Part 3: Abbreviated Version!
After lunch Joel (yes, that’s his name, pretty cool huh?) took me around the MIDI project. He is a neighbor to John and Grace in Kimuga but he works with the MIDI project in Ilkiloret. The have bees, a hay storage facility, water harvesting hole in the ground, a tree nursery, a demonstration farm, and they are the people who drilled the well. Good stuff lots of good pix. Will post them soon.
The trek – I got home just in time to gear up for another walk, this time to James’ home compound. After walking for about a half hour I venture to ask… how far is it? “Oh, about two kilometers.” It wasn’t a bad walk. I got to see the house Rebecca and James are building and the “church” James has planted. By church I mean two big trees and some stones laid out to form a square. At the moment we are passing by, the church has other guests, mainly a family of goats.
We stop in the eldest brothers home and rest for a bit. That’s when I ask Rebecca about the note she had given me the night before… I didn’t understand it but her nephew Silas is with us and he wrote it so I ask him to explain. He says that Rebecca wants a market to sell her jewelry. Since Give Us Wings doesn’t come anymore and they have taken down the stalls where they used to sell their jewelry in Karen, they are without a market. I said I would do my best but I didn’t have any immediate answers for them.
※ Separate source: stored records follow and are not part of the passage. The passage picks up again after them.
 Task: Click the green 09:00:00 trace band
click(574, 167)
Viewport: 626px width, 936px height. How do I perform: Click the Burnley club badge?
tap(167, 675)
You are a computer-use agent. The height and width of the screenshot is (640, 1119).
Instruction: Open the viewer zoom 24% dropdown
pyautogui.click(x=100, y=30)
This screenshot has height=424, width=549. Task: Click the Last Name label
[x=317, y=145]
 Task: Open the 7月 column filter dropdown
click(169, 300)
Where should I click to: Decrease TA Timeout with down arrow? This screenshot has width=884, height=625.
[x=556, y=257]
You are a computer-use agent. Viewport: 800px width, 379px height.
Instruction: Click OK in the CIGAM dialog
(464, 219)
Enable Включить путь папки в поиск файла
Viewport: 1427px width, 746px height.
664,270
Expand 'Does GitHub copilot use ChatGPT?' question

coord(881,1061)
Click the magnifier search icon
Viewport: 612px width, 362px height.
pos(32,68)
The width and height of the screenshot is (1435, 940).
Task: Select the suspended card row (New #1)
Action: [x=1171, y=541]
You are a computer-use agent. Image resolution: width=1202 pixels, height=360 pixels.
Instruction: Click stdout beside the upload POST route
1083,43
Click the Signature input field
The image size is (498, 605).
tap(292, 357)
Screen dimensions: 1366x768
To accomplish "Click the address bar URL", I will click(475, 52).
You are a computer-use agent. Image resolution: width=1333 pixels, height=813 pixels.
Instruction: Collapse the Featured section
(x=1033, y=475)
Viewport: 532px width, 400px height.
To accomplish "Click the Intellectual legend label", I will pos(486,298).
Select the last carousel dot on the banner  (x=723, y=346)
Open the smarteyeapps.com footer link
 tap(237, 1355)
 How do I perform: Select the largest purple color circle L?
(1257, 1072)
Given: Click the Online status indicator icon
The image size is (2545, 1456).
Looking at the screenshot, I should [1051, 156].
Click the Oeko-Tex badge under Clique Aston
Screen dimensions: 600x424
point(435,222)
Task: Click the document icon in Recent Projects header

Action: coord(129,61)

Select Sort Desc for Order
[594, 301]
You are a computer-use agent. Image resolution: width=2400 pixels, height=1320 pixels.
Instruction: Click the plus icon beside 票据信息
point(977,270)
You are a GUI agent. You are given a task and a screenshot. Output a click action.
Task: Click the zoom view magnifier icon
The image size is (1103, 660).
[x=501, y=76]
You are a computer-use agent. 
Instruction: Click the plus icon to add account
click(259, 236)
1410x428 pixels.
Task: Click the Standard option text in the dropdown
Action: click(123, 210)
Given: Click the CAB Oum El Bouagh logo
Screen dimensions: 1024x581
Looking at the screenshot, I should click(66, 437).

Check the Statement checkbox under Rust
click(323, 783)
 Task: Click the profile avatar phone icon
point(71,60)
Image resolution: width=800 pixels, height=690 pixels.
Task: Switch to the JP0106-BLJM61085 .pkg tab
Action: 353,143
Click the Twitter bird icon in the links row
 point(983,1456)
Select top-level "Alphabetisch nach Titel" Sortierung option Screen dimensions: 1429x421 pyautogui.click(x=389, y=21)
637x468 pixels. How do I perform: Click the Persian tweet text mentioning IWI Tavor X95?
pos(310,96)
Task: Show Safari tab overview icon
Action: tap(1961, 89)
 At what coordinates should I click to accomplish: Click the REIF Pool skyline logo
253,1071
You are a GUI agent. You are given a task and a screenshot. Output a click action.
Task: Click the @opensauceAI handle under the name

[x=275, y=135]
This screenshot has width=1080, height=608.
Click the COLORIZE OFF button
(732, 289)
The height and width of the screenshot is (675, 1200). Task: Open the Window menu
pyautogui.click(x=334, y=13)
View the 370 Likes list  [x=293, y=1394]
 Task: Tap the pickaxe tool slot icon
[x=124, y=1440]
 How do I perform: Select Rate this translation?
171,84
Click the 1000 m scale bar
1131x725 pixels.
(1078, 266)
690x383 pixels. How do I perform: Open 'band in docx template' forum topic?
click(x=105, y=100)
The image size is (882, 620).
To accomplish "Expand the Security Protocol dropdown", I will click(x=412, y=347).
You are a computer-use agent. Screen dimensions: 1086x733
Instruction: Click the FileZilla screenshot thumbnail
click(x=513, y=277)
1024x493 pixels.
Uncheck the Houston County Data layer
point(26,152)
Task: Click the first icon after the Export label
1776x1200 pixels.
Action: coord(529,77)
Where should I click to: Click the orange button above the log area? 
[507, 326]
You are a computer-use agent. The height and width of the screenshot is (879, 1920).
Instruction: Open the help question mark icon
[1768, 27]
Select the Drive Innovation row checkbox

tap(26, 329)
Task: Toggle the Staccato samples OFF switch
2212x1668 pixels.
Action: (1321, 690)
However, on FB just a few days later a friend in Maine emailed me and asked for some Maasai collars. Wahlah! It’s a start! I will be posting photos of Maasai jewelry on FB if anyone’s interested let me know.
The Rain – The storm we watched go around us the night before, found us on Thursday night. I had washed my sandals after the trek and left them on the roof of the manyatta that serves as a kitchen… and forgotten until about 10 minutes into the storm – so the next day I wore my toe socks and flip-flops home on the motorcycle… I told you toe socks come in handy!
Hitching – Getting home however proved problematic. I had hoped to catch the public vehicle that goes to town once a day in the morning around 8 a.m. Rebecca brought me to the road at 7 a.m. We waited for awhile and then a neighbor, Pastor Johnson, came to the stage, also on his way to Ngong and said we might have missed the vehicle. He had heard it had gone early to take a cow to market … he went off to find network for his cell phone so he could confirm the rumor. He came back out 15 minutes later and said that we had missed the vehicle – he would try to call a motorcycle. Rebecca and I went back to the house to wait, about 10 minutes later a cattle truck rumbled up to the stage and honked its horn. I took off running for the road. Sure enough Pastor Johnson was in the cattle truck. He got out of the front seat and climbed into the front. “This vehicle is going to Saikeri, but we can pick another vehicle from there,” he said, as he motioned me to get into the front seat that he was vacating that was already occupied by two Maasai men. I crowded into the front seat. The next stop was to pick up a goat at the neighbors place. Then we headed for Saikeri, along the way we took a detour to the driver’s house and were basically force fed tea. At this point my hour ride home had already taken almost two and a half hours and we weren’t even to Saikeri, which is still 45 minutes from home!
Breakfast – Its market day in Saikeri so the normally deserted hamlet is filling with people from the surrounding barren landscape. We call Njenga on Pastor’s phone because mine is dead. We watch a goat being butchered for a few minutes and then find a place to wait for Njenga. The New Blue Hotel is a small restaurant with an uneven dirt floor and benches with slates that wide enough to fall through so that you have to balance to sit on them. Pastor Johnson has a kiosk a few doors down where he charges cell phones and cuts hair…turns out he’s a barber too! Helen is cooking in the kitchen of The New Blue Hotel. I ask her if I can take a picture of her kitchen, she says yes, if I bring her a copy of the photo. I then have a chapati that she has just made fresh. The New Blue would not pass any health inspections in the states but I’ve see worse!
The New Blue Hotel and Helen it's proprietor making chapati!
Home – after making a quick stop at the farm Njenga and I head for home. I’m exhausted and so filthy! I finally reach home around 12:30.
I’ve decided from now on to leave Ilkiloret on Thursday afternoons on the back of Njenga’s pikipiki – hitching is an adventure I don’t need to experience twice!